José Luis García Paneque es un cirujano plástico de 44 años, padre de familia con varios hijos pequeños, locuaz e inteligente como un demonio bueno. En marzo de 2003, durante la llamada Primavera Negra, fue detenido y sumariamente condenado a 15 años de cárcel. ¿Delito? Como el resto de los 75 apresados durante aquella orgía represiva, escribía crónicas sobre la realidad cubana en diarios extranjeros (porque no le dejaban en la prensa amaestrada por el gobierno), prestaba libros prohibidos, quería y pedía democracia para su país y era un católico devoto. O sea, era el retrato robot viviente de un peligroso enemigo del pueblo y agente del imperialismo yanqui.
La llamada era del cardenal Jaime Ortega. Amablemente, el prelado le preguntó si quería ser excarcelado y enviado a España. No había condiciones humillantes. Ni él las hubiera aceptado ni Ortega las hubiera propuesto. Paneque le dijo que sí. De alguna manera, la oposición democrática había ganado la partida y la dictadura comenzaba a desprenderse de los presos de conciencia. Paneque, además, confiaba en su Iglesia. Los curas y obispos no le habían abandonado cuando fue detenido. Ayudaron a su familia y se interesaron por él cuando descubrieron que se estaba muriendo por las enfermedades infecciosas que contrajo debido a la suciedad de los calabozos. Su sistema inmunológico ya no respondía frente a los parásitos intestinales, las medicinas habían perdido su efectividad y se desnutría progresivamente. Su estampa era la de los prisioneros de los campos de concentración nazis.
Tres de los cautivos padecían variantes de la misma enfermedad, crónica e incurable: él, Normando Hernández González y Ariel Sigler Amaya. De los tres, Sigler, que era el más fuerte cuando entraron en prisión, un atleta de 90 kilos, es el que está peor: inválido, delgado como un alambre, en una silla de ruedas e incapaz siquiera de sostener la cabeza sin una collera que le apuntale las vértebras cervicales. Todavía está en La Habana, porque el gobierno cubano, cruelmente, le niega la salida, pese a que tiene visa norteamericana.
Fui a dar un abrazo a los presos recién llegados a España. Fue muy emotivo. Es imposible contener las lágrimas. Uno las esconde, por esa maldición terrible de que los hombres no lloran, pero los ojos suelen hacer lo que les da la gana. La madre de Normando, Blanca González, acababa de llegar de Miami y apretaba a su hijo con el amor intenso de quien acababa de parirlo por segunda vez. Andrés Eloy Blanco, el gran poeta popular venezolano, lo había advertido sagazmente hace muchas décadas: no hay día más feliz que el de soltar los prisioneros. A Blanca la había visto gritar en cien manifestaciones enarbolando el nombre y el retrato de Normando. Volver a verlo vivo era el sueño con que se acostaba y levantaba todos los días de Dios. Era su causa y la razón que la animaba a seguir respirando en medio de tanto dolor y de tanta noticia triste que volaba desde los calabozos, como pájaros negros, para avisarle de que Normando moriría pronto si no lo rescataban.

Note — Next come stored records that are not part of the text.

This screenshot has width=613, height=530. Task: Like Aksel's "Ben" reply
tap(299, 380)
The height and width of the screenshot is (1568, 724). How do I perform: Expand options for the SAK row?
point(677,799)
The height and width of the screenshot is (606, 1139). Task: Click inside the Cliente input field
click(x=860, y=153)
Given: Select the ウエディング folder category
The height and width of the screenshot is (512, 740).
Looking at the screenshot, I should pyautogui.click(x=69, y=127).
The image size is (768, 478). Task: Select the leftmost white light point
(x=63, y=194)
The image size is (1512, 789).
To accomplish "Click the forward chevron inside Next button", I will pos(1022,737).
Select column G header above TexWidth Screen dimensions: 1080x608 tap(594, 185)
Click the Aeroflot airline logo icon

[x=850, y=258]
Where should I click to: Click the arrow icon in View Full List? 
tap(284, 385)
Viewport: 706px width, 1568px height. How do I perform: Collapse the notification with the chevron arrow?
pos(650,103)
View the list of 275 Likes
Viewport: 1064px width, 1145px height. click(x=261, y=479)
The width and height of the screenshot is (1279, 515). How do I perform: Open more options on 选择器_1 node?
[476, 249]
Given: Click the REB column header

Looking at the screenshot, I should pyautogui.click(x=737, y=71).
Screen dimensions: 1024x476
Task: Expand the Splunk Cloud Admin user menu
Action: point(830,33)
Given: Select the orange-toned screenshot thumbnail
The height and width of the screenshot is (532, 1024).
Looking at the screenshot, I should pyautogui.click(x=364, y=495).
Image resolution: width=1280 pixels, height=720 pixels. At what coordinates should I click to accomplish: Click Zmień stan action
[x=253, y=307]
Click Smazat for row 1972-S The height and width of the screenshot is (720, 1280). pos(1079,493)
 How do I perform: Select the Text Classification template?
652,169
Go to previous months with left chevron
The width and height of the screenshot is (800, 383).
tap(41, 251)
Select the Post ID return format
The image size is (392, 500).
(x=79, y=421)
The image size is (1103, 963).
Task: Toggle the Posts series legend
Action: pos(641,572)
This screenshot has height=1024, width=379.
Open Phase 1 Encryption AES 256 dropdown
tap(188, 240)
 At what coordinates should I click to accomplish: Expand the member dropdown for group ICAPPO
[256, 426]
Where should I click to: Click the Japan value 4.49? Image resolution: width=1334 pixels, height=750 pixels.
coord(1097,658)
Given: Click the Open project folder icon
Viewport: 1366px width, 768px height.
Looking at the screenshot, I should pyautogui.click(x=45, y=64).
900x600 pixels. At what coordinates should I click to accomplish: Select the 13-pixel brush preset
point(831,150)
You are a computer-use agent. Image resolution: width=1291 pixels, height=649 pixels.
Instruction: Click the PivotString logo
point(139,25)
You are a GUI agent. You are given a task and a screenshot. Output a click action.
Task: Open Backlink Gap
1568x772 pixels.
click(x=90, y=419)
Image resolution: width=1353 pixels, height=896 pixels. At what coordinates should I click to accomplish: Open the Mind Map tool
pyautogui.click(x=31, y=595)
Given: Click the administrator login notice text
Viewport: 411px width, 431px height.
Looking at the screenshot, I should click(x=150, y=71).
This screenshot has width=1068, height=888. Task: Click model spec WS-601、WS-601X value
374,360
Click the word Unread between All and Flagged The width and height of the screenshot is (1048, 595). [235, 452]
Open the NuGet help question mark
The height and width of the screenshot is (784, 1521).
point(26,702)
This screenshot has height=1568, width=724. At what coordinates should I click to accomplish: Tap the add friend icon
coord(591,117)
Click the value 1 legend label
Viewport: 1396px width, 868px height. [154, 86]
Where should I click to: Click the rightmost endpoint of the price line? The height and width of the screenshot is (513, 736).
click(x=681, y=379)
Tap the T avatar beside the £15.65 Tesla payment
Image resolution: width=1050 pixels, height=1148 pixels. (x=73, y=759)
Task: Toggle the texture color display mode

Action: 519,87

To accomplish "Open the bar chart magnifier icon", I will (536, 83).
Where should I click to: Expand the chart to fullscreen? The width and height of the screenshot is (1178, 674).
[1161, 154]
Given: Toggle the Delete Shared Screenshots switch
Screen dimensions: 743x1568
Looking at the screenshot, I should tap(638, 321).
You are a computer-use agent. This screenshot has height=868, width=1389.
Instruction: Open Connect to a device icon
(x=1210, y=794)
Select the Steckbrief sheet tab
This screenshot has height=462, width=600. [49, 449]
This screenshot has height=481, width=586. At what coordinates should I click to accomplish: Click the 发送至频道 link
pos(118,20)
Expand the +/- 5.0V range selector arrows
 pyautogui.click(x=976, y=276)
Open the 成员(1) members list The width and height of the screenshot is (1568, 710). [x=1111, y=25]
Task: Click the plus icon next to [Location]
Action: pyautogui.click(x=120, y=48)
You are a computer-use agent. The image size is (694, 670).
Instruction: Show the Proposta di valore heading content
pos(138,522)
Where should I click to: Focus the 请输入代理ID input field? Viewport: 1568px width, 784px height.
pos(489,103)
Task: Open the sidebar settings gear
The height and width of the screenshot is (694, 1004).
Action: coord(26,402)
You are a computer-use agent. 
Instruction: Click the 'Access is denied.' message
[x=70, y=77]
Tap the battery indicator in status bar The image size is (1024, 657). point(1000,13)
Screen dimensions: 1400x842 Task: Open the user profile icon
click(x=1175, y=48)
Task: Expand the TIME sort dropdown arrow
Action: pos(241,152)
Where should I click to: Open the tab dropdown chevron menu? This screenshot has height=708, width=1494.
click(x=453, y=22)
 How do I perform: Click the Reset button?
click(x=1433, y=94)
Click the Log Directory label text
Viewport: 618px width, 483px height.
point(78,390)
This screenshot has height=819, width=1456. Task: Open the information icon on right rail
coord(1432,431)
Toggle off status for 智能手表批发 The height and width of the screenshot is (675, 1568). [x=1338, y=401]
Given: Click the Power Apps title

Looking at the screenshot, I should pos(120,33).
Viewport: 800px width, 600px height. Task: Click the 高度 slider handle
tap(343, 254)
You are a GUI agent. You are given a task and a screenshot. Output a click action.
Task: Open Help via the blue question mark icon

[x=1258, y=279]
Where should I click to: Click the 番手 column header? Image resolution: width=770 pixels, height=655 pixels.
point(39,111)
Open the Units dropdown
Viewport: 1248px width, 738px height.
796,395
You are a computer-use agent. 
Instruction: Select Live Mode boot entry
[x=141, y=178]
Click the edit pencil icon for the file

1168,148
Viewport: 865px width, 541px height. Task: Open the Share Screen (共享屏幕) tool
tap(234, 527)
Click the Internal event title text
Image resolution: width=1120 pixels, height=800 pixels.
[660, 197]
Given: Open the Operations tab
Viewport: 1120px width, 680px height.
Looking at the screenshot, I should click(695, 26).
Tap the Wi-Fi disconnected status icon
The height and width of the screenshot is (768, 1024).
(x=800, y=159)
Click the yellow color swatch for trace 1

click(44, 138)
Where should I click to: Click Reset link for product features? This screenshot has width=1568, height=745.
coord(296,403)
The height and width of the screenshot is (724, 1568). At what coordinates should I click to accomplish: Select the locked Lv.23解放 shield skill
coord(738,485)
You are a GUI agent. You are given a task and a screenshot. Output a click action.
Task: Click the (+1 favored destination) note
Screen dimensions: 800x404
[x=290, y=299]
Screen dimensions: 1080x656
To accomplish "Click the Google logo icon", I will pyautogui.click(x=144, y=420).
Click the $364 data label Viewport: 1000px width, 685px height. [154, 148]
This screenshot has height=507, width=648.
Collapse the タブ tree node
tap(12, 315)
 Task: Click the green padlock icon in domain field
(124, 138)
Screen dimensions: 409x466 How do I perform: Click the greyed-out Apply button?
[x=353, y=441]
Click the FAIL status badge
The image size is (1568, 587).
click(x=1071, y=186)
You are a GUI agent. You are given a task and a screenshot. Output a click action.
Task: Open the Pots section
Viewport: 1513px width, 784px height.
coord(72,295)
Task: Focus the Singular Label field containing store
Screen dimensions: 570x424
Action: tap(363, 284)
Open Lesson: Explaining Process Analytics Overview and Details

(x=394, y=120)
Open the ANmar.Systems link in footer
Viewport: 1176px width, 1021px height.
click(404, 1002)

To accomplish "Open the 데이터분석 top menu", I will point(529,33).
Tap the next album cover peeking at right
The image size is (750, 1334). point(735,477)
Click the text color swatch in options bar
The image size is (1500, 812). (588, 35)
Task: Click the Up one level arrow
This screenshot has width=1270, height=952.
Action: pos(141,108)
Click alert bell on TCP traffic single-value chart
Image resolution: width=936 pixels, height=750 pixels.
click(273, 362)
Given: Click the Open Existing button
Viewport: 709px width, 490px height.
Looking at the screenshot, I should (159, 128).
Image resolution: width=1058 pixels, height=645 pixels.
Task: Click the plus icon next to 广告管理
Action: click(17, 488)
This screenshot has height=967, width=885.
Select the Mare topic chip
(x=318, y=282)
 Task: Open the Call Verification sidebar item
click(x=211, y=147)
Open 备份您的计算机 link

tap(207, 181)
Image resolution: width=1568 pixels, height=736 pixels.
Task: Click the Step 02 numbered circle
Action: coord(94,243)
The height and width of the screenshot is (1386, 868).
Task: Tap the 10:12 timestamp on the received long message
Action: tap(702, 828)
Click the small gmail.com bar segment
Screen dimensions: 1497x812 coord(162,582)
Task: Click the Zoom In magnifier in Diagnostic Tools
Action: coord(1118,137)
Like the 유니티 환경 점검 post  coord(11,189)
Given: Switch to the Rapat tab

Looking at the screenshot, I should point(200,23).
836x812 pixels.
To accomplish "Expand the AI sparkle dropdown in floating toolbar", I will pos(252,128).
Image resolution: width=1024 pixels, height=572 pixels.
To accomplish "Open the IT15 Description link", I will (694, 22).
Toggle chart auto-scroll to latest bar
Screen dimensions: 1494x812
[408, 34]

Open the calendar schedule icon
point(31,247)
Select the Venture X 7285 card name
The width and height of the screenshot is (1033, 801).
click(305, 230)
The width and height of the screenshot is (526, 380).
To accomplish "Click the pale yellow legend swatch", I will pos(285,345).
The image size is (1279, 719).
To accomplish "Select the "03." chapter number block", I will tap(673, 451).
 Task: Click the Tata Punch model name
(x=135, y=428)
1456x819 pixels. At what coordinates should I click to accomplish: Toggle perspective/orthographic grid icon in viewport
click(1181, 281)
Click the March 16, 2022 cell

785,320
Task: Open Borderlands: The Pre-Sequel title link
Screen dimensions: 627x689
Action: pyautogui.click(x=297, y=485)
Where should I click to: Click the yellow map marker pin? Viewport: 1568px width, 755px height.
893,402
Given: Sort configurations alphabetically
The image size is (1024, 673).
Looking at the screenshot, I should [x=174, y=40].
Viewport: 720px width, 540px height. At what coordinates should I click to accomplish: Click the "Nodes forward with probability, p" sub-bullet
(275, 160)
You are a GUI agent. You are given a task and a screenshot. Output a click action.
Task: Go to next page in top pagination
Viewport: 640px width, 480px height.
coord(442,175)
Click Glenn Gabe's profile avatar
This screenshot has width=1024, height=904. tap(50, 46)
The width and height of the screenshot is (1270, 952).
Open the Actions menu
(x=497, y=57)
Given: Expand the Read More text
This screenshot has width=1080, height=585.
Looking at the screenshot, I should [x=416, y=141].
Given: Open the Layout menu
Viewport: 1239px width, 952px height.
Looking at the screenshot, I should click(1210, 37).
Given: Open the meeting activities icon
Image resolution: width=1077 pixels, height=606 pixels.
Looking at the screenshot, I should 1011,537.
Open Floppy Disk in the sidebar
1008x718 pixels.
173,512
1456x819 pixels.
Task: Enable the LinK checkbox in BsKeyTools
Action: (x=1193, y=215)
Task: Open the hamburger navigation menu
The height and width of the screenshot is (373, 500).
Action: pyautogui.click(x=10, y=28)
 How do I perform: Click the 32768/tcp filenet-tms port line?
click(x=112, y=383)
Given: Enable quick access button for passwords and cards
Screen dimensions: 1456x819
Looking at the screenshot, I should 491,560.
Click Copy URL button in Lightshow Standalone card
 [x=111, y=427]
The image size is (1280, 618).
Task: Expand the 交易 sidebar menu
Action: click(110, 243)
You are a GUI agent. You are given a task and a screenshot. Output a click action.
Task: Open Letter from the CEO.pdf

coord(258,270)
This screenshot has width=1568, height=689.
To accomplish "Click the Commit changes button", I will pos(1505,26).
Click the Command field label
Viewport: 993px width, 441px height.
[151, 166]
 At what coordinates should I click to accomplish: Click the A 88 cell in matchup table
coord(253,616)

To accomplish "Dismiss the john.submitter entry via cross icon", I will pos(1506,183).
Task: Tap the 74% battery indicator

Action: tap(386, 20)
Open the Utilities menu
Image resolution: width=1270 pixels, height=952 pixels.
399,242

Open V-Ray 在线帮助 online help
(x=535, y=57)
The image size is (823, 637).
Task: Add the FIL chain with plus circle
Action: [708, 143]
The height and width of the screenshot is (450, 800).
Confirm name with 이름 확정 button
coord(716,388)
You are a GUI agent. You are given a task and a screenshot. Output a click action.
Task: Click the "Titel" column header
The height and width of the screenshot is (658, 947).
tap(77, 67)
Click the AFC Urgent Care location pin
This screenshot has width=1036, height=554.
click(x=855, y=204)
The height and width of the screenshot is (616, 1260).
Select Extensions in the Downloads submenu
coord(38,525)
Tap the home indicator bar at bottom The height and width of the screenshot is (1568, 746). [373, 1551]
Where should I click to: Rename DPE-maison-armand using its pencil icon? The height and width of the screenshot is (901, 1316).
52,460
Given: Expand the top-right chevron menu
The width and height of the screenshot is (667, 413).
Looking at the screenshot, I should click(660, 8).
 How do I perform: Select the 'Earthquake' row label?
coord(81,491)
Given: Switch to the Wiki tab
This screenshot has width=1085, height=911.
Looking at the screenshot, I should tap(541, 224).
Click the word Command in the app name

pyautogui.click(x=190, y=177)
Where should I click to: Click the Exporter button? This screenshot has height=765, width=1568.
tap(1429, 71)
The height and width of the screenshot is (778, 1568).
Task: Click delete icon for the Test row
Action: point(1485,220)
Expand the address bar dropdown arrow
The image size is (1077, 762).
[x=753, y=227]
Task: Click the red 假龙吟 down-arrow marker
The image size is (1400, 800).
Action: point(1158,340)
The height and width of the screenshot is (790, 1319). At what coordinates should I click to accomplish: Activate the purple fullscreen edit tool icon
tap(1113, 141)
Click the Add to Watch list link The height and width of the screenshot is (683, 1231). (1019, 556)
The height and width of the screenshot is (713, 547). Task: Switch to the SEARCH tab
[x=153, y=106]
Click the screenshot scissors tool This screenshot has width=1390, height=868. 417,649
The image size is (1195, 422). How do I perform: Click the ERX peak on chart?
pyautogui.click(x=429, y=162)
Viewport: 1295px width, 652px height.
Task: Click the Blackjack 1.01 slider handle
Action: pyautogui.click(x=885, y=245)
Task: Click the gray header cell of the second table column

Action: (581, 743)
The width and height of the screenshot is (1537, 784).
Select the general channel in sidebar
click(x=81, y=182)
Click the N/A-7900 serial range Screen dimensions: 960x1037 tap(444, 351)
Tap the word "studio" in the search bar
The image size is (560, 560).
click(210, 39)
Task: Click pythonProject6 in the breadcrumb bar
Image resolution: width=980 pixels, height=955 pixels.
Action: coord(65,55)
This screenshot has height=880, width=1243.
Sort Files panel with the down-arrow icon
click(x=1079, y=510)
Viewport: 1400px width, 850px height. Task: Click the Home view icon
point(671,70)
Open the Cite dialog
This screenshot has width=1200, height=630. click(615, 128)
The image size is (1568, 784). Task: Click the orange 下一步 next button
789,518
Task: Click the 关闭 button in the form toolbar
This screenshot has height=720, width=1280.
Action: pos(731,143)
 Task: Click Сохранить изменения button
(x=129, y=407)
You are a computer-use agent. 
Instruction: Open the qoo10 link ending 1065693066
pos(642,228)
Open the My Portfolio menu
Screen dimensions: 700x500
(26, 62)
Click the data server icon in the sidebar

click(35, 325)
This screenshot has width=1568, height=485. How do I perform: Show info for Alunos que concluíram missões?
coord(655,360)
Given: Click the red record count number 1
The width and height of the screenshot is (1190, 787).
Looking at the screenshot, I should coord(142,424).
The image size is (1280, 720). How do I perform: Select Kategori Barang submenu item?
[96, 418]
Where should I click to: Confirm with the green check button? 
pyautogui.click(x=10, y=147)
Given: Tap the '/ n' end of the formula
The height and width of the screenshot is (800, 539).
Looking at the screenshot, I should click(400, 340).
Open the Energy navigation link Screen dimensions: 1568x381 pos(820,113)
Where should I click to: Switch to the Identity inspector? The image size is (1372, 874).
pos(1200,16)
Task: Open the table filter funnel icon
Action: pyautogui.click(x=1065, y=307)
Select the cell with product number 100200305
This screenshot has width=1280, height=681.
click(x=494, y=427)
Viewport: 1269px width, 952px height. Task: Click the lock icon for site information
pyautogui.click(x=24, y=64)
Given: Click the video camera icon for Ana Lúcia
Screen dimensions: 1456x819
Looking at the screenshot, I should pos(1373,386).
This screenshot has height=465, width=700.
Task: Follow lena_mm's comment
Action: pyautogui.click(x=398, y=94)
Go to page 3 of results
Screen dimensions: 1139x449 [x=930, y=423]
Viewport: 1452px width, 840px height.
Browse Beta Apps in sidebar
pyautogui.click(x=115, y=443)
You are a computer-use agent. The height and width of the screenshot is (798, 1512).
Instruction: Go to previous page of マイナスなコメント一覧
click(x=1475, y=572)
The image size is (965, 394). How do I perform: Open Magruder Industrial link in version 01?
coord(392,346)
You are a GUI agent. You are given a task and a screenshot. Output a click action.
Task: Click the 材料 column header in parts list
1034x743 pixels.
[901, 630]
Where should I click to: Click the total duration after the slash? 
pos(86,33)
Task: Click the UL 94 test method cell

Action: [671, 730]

Los albergaron en un hostal muy modesto de Vallecas, un barrio obrero de la periferia de Madrid. Eso se entiende. España, que ha echado una mano generosa, en medio de una crisis, no dispone de fondos para ejercer la caridad profusamente. Los presos salen con los familiares y la cuenta final puede ser alta para cualquiera de las magras dependencias del Estado. Tal vez, también existía el propósito de aislarlos para que el barullo mediático fuera menor. El gobierno de Zapatero no quiere que esta operación se transforme en una andanada contra la dictadura. Pero eso no va a lograrlo: estos hombres –por ahora, Paneque y Normando, Léster González, Antonio Villarreal, Pablo Pacheco, Julio César Gálvez, Omar Ruiz, Ricardo González– son gente dispuesta a morir por defender su derecho a decir lo que piensan. Si no pudieron callarlos los golpes, el hambre y las rejas de unas cárceles terribles, ¿quién puede pensar en amordazarlos ahora que han llegado a la libertad? Vinieron a estrenar la garganta y no van a guardar silencio.